### Aim of the exercise:
Extract each line holding the word "agent" from the entries.

Stored records:

►

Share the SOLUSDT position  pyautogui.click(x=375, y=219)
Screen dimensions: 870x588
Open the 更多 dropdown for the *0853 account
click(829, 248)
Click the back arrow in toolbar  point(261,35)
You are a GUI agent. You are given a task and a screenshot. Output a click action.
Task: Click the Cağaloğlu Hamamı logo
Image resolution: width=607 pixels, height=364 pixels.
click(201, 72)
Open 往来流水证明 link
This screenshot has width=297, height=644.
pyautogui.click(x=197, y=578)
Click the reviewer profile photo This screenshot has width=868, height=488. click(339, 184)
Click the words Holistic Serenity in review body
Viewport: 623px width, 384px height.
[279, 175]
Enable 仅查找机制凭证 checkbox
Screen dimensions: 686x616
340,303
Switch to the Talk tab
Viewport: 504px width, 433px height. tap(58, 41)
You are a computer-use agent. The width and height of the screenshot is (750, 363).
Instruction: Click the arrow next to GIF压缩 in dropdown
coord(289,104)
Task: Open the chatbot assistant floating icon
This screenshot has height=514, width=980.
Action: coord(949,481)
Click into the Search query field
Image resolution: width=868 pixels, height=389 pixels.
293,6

◄
►

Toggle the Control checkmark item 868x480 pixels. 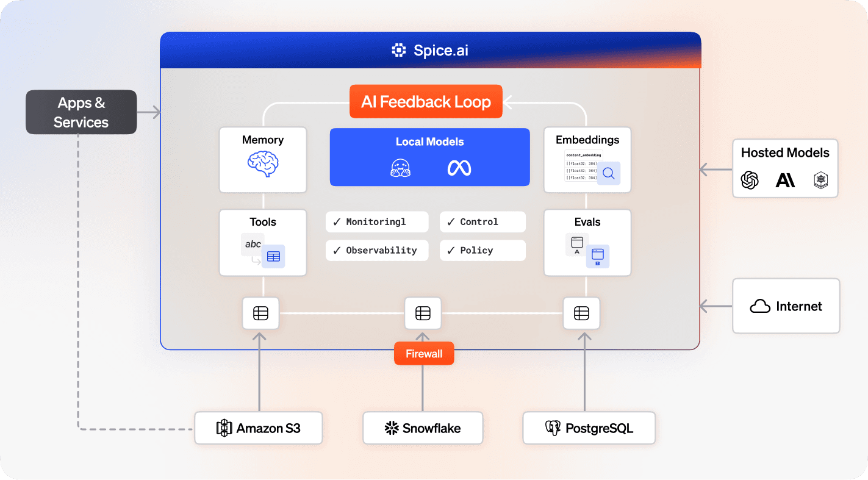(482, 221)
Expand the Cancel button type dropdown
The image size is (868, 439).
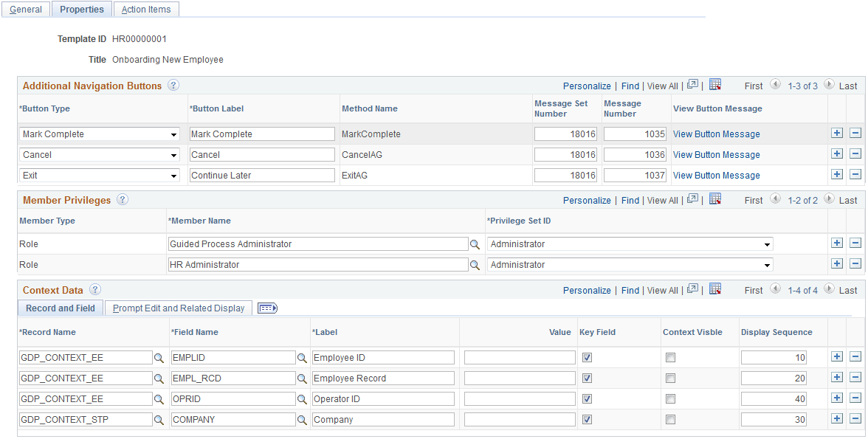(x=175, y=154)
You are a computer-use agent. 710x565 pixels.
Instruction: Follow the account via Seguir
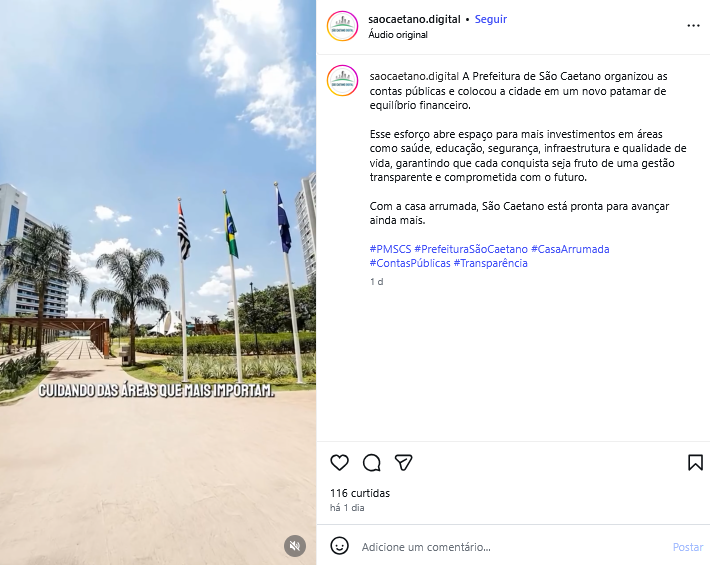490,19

◄
►

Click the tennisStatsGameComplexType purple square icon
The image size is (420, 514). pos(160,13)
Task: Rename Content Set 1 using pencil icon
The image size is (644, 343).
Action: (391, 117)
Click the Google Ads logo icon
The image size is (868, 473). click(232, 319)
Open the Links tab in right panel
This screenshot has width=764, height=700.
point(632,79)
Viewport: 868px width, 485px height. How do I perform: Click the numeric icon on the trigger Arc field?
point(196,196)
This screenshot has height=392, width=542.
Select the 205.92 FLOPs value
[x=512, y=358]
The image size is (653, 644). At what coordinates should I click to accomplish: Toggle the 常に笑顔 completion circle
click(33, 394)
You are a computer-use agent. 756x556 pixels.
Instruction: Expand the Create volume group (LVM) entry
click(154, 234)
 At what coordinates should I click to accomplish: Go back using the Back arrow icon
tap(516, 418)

◄

### Finished task:
You are a GUI agent. You are given a task and a screenshot. Output a click action.
You are a computer-use agent. The width and height of the screenshot is (750, 363).
You are a computer-use agent. 710x565 pixels.
You are a computer-use agent. 756x556 pixels.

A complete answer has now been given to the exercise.